¿Amor en Estos Días?…¡Averígüelo Vargas!

Gabriel Ríos

Estos días son muy importantes para los creyentes cristianos porque conmemoran el hecho central de su fe: el paradigma del amor al prójimo sin importar entornos, épocas o lugares.

TV UNAM difundió lo dicho alguna vez por Jaqcues Lacan, psicoanalista francés, de que la psicoterapia va más allá de un “artificio” para lograr una transferencia de paciente a terapeuta y que el analista está en terreno verdadero cuando es capaz de poner en juego amor y odio para descubrir el inconsciente del paciente a partir del lenguaje de éste último. Filósofos desde Bertrand Russell hasta Noam Chomsky, anotan que el lenguaje transmite mensajes pero además descubre la estructura funcional del neo córtex. Filósofo significa “amante del saber”.

Un canal de televisión de paga transmitió un documental sobre los mormones, su diario accionar y el grado en que han difundido su forma de fe y de amar al prójimo. También por televisión de paga, el Dr. Bernardo Barranco aporta análisis sobre el poder temporal de la iglesia católica y sus nada agradables métodos y consecuencias a lo largo de los últimos seiscientos o setecientos años. Huelga decir que aparece el tema actual de la pedofilia o amor carnal por los menores de edad.

El diario El Universal reporta sobre una mujer española que lucha porque la iglesia católica permita a las mujeres que ejerzan el sacerdocio (me acordé de la obra de teatro “Debiera haber Obispas”). Menciona que el Papa Francisco dice no poder abrir esa puerta cerrada por siglos, cerrazón, quizá, por miedo al amor femenino y su poder seductor.

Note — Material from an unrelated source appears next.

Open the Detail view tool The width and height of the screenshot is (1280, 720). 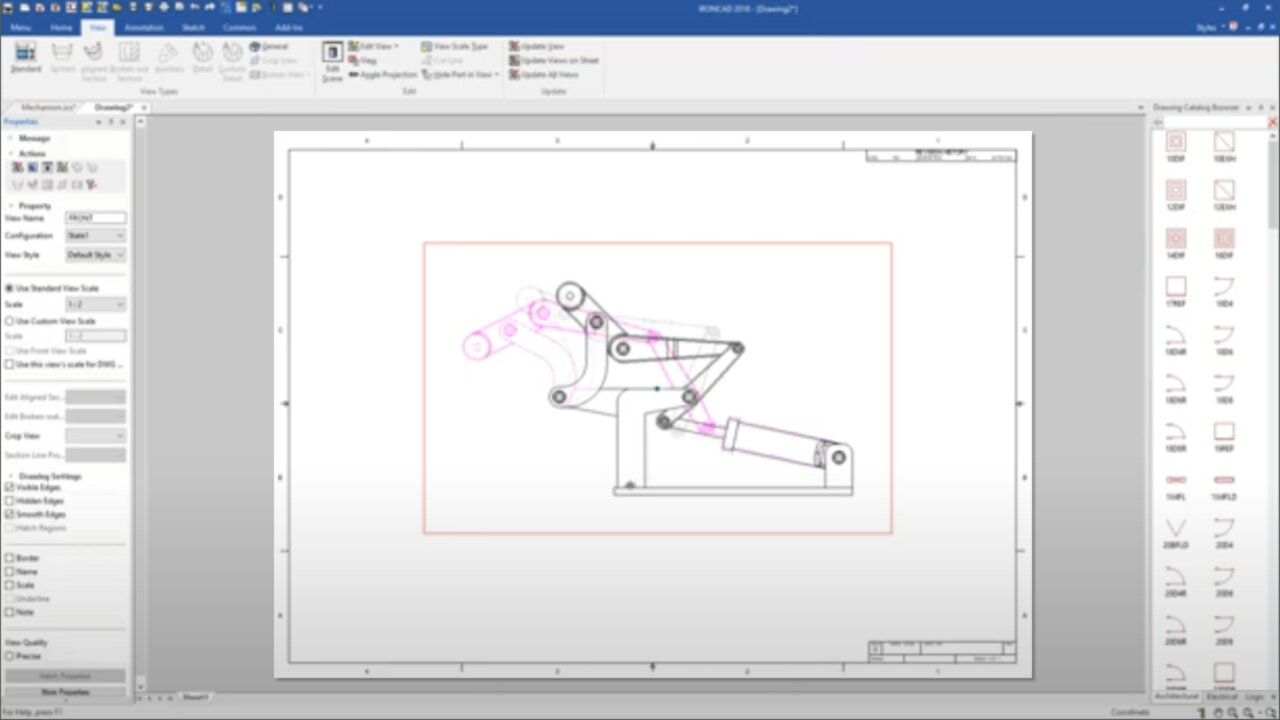[203, 57]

También es día de publicar noticias sobre los muchos asesinatos, en los que el lugar, la edad y el género no parecen generar una correlación, excepto que parece tratarse de personas de estrato socioeconómico bajo (“whatever that means” diría Don Daniel Cossío Villegas). Por lo visto el amor  adúltero, o al dinero “tóxico” y su secuela de poder, parecen estar en el medio.

En la plática de café de estos días de asueto, surgen las anécdotas sobre algunos personajes locales, que han amasado fortunas y que crían fama de usureros, miserables y explotadores. El amor a la acumulación de riqueza es más que evidente y más fuerte que la caridad religiosa.

Por otra parte, las calles de El Carmen y de la Calzada se llenan de puestos temporales de fritangas y artesanías. Salta a la vista que un buen número de personas aprovecha estos días “santos” para vacacionar, sin menoscabo de asistir a los templos para las tradicionales visitas. El amor a las costumbres (¿tradiciones?) parece manifestarse así en los corazones como en los estómagos.

Yarrington es noticia, no solamente porque lo pusieron a buen recaudo sino también por la polvareda que puede levantar en la órbita príista que ha demostrado con creces su amor al poder, al dinero y a todos los excesos que ambos pueden comprar “sin razón ni medida” (cantaría José José).

No se si los economistas implican amores encontrados en el juego de la oferta y la demanda, pero da la impresión de que el Homo Sapiens lleva algunas centenas de miles de años en esa confrontación de quereres. Amor por todos lados. Y entonces, ¿Por qué el mundo está tan acorralado en lo emocional? Diríase en tiempos de los abuelos: “¡Averígüelo Vargas!